# WORK INSTRUCTIONS
Word for word, restate the records that come next, omitting the images.

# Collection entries
=== Section Start ===
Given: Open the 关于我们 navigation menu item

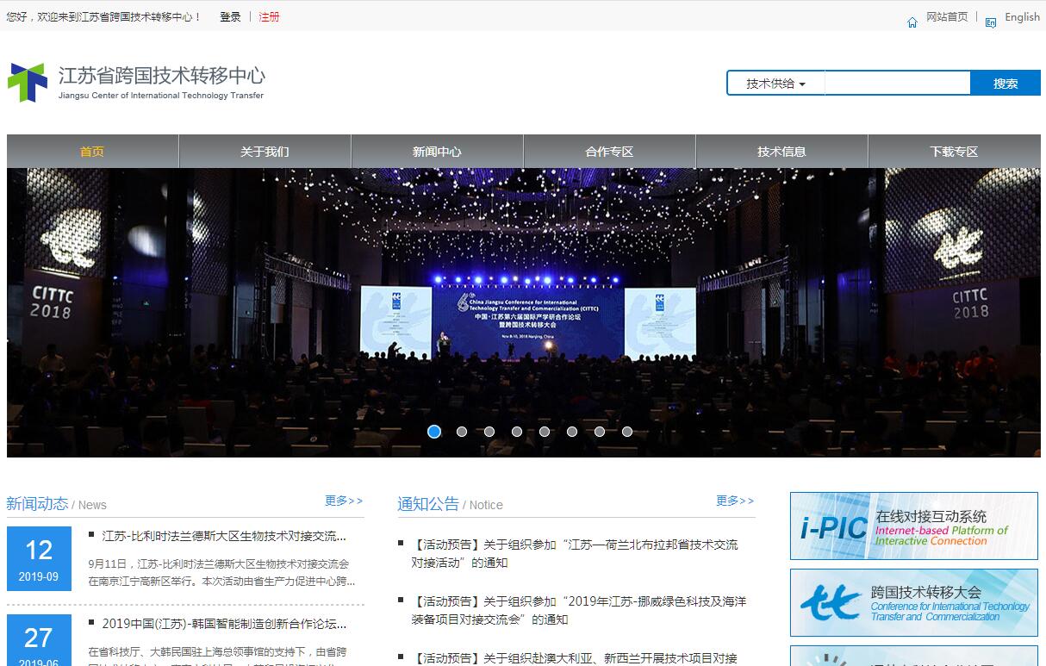Looking at the screenshot, I should [265, 152].
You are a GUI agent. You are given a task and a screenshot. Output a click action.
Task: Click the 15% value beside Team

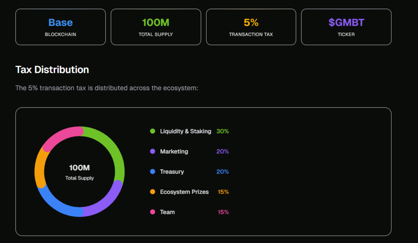[223, 212]
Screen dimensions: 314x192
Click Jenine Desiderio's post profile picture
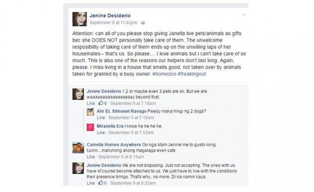pos(79,19)
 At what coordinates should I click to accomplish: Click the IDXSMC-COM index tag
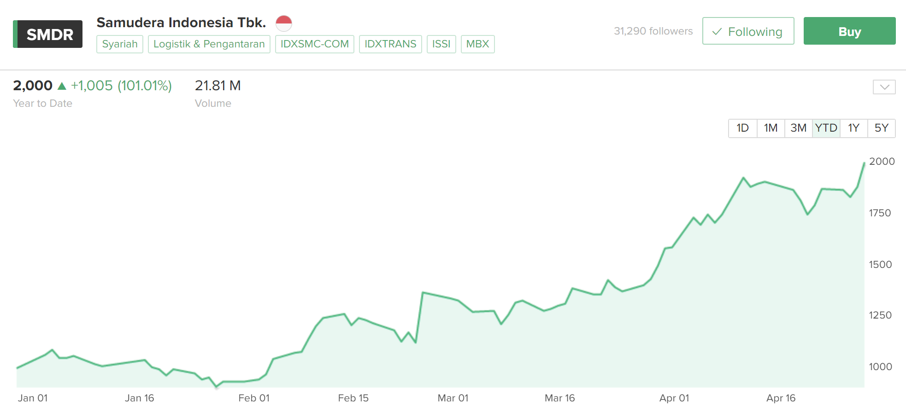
=== Section End ===
# RESULT OF THE TASK
Given: Open the 关于我们 navigation menu item

Looking at the screenshot, I should [265, 152].
You are a GUI agent. You are given a task and a screenshot. Output a click action.
Task: Click the 15% value beside Team

[223, 212]
Screen dimensions: 314x192
Click Jenine Desiderio's post profile picture
pos(79,19)
 At what coordinates should I click to accomplish: Click the IDXSMC-COM index tag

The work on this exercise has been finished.